An exact copy of the entries, with every picture omitted, is what is needed here.

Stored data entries
Content starts

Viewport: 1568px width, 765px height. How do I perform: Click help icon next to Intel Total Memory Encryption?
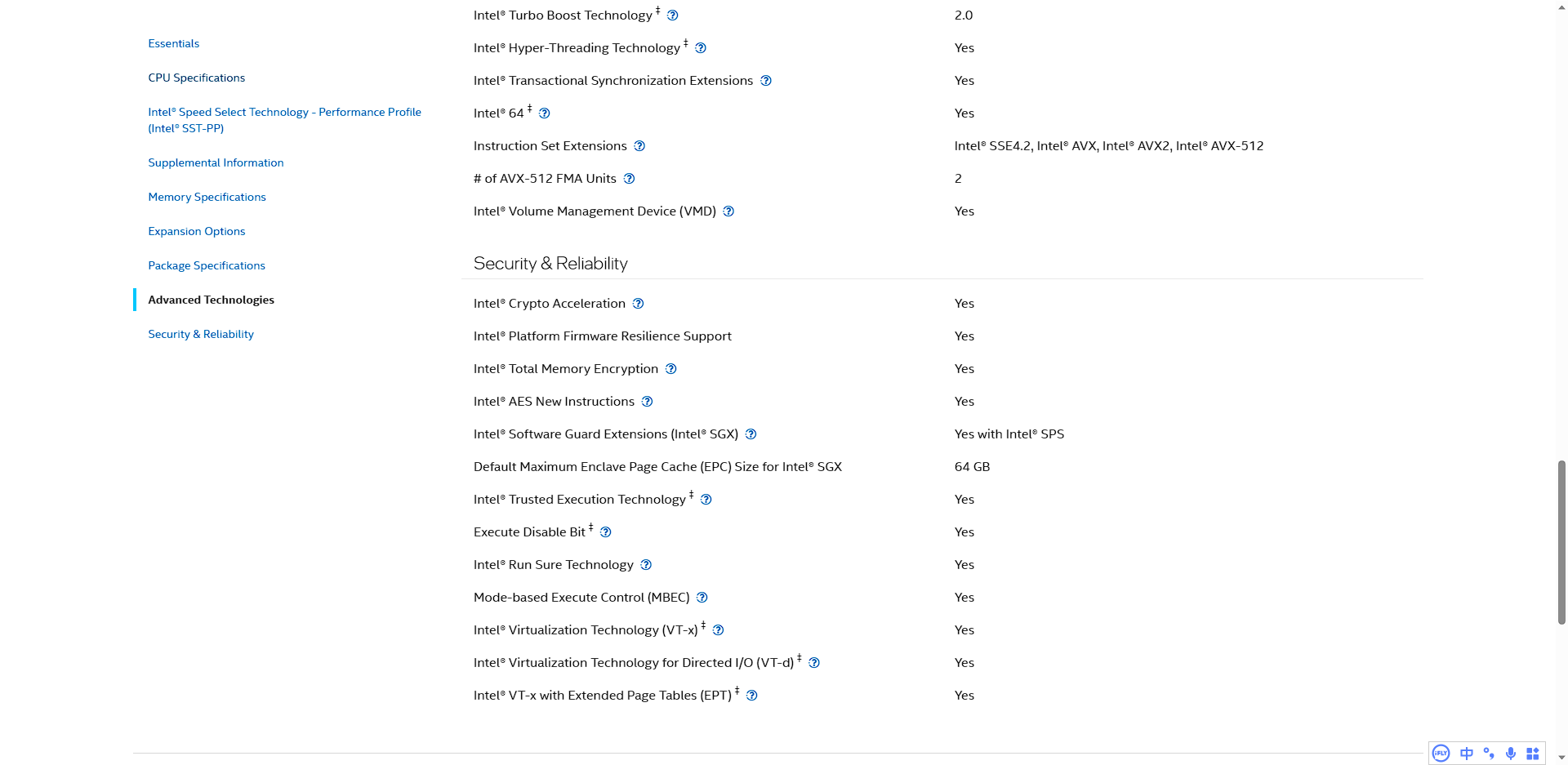pyautogui.click(x=670, y=369)
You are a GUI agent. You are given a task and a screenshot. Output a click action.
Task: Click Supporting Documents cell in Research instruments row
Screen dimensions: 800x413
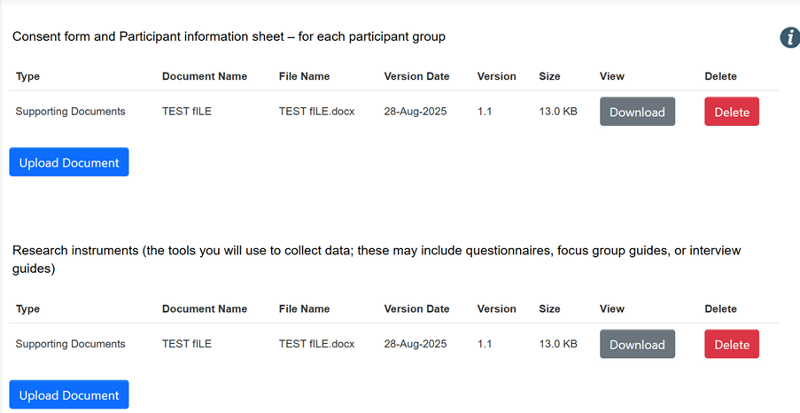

Content ends

## Worked solution
Viewport: 1568px width, 765px height. How do I perform: Click help icon next to Intel Total Memory Encryption?
pyautogui.click(x=670, y=369)
You are a GUI agent. You are given a task and a screenshot. Output a click action.
Task: Click Supporting Documents cell in Research instruments row
Screen dimensions: 800x413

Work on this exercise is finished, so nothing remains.